Nafas lelaki itu memburu. Fabian mengedarkan pandangan nya dan baru menyadari kalau juga ada Diva di sana. Gadis itu menatap nya lekat dengan matanya yang berkaca-kaca. Sontak Fabian langsung membungkam mulut melihat tatapan gadis itu yang kini menatap dirinya dan Jenisa yang tengah tertunduk dengan bergantian.
"Lo ngehina gua hah?! Biarpun lo disini satu tingkat di atas gua, tapi gua gak takut lawan cowok banci kayak lo!" Teriakan Zuma berhasil mengundang semua rasa penasaran seluruh siswa/i yang saat ini berada di kantin. Tak sedikit dari mereka mulai mengerubung untuk melihat lebih jelas apa yang terjadi.
Riza mendekat ke arah Zuma berusaha menenangkan Zuma yang sedang berapi-api. "Zuma! Udah!"
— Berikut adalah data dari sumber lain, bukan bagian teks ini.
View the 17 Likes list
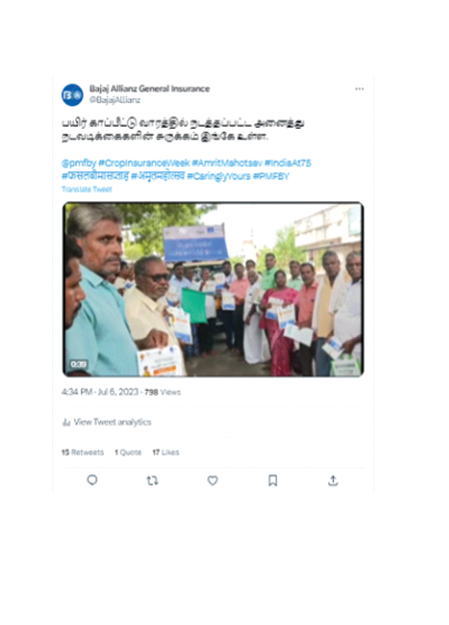The height and width of the screenshot is (625, 449). (x=166, y=452)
"Brengsek!" Umpat Fabian. Baru saja Fabian ingin menghampiri Zuma. Ketiga teman nya sudah lebih dulu menahan nya. Terkecuali Arsen yang memilih diam dan menikmati makanan nya dengan santai seolah tidak ada yang terjadi.
"Udah, Fab! Malu di liat banyak orang." Chocky berjalan mengitari meja menghampiri Fabian yang ada di seberangnya. Memang bahu lelaki itu berusaha menenangkan nya.
"Udah bego, Fab! Dia cewek. Masih aja lo lawan," Farel ikut berdiri memasang badan takut-takut Fabian akan menyerang.
"Mending lo bawa deh nih cewek ke UKS," Sambung Hilman melirik ke Jenisa yang mulai terisak meringis perih.
Fabian menepis tangan Chocky dengan kasar. Tangan nya tergerak merapihkan seragam sekolah nya. Lagi, Fabian kembali menatap ke arah Diva.
"Lo!" Kini giliran Diva yang di tunjuk Fabian. "Ajarin temen lo jadi cewek baik-baik."
Arsen menghentikan acara makan nya. Membanting sendok yang ia pegang dan berdiri memasang badan di depan Diva. "Bisa gak gini aja gak usah lo perpanjang?"